*Problem:*
In the article below about Bhenji Ra, copy out the stretch from "Ra and a friend" through "Change the Date.", replacing "families" with "households".

*Passage:*
Content starts

Community has always been important to dancer and artist Bhenji Ra, who found solidarity in New York’s ballroom culture. In the wake of this summer’s devastating bushfires, she turned her focus back home, to the NSW south coast community that supported her to pursue her dreams. “It was the most incredible New Year’s Eve I’ve had. I’d never felt so intimate with my family. We were all there together – except for my older sister, who lives in Los Angeles – and with our community as well.” By Tony Magnusson.

Bhenji Ra goes vogue

Bhenji Ra.
Bhenji Ra.
Credit: Courtesy NGA

After a busy year spent performing and travelling the world, Bhenji Ra was looking forward to a tranquil break with her family at their Surf Beach property, just south of Batemans Bay on the New South Wales south coast.

“It was meant to be a breather, a little bit of respite,” she explains, when we meet at the Woolloomooloo studio space she shares with fellow artist and collaborator Justin Shoulder.

“We’d been monitoring the fires for a couple of days, then, suddenly, on the morning of New Year’s Eve, it was behind our house. Dad’s an Aussie laid-back kind of guy – he was saying, ‘We’ll be right.’ But the authorities were telling us, ‘You have to leave now.’ ”

Like many thousands stranded on the south coast and beyond, Ra welcomed in the new year in an evacuation centre, alongside her parents and older brother, following a day spent huddled on the beach for safety with hundreds of others beneath a glowering sky.

“It was the most incredible New Year’s Eve I’ve had,” says the 29-year-old. “I’d never felt so intimate with my family. We were all there together – except for my older sister, who lives in Los Angeles – and with our community as well.”

Ra’s parents’ property was spared. But, while heading back to Sydney, she was hit by an overwhelming sense of anxiety: “We’d been so close for those couple of days – separating so soon after a crisis like that was full-on. I wanted to go back and help with the recovery.”

Well known and widely followed for her practice as a dancer and interdisciplinary artist, Ra decided to post an appeal to her 18,000 Instagram followers, asking them to pledge money in support of those on the south coast she knew were in need of immediate assistance. “I thought, if I can create a conduit between the wider community and my south coast community, then that’s a perfect way to participate in social media,” says Ra.

In a week, she raised more than $50,000.

Ra and a friend distributed the funds to about 10 families and community groups in Batemans Bay, as well as in nearby Moruya, where she was born and raised. She spent time in these hard-hit communities too. “People appreciate when you sit down and talk, because nobody seems to have the time anymore. To be able to do all that felt transformative.”

For Ra, it was a way of giving back to people who she says always supported her – “even when I was quite vocal and ‘out there’ during high school… You know, protesting about homelessness or Change the Date.

“I won an award at 18 that I had to collect on Australia Day, and I wore the Aboriginal flag and declared, ‘This day does not exist!’ I’ve always been like that.”

A material expression of that support came in the form of a scholarship – courtesy of the Country Women’s Association and the local council – that took Ra to New York as a 19-year-old to study at the revered Martha Graham School of Contemporary Dance.

Content ends

*Data:*
Content starts

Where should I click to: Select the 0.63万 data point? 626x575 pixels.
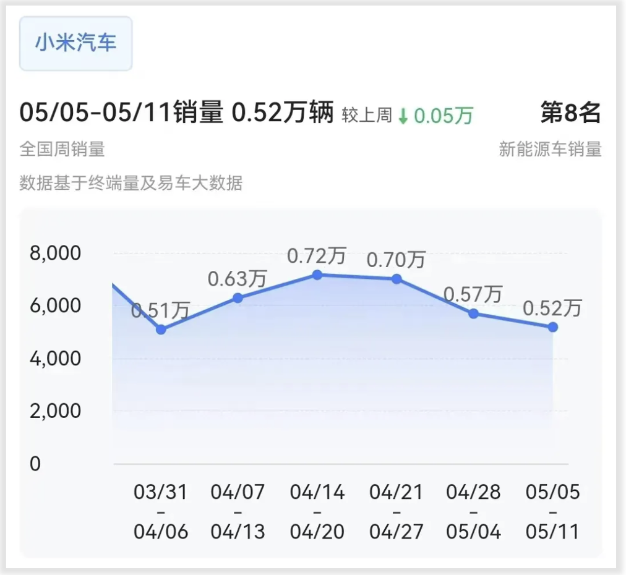[238, 297]
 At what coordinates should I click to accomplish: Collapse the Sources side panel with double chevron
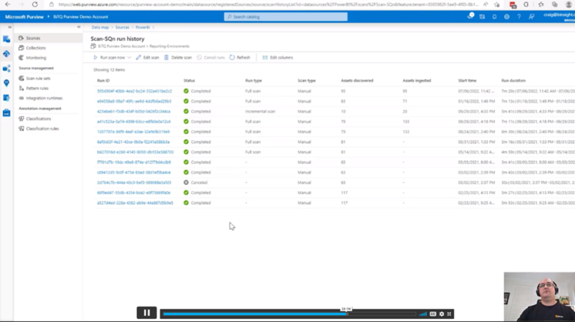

Content ends

*Answer to this task:*
Ra and a friend distributed the funds to about 10 households and community groups in Batemans Bay, as well as in nearby Moruya, where she was born and raised. She spent time in these hard-hit communities too. “People appreciate when you sit down and talk, because nobody seems to have the time anymore. To be able to do all that felt transformative.”

For Ra, it was a way of giving back to people who she says always supported her – “even when I was quite vocal and ‘out there’ during high school… You know, protesting about homelessness or Change the Date.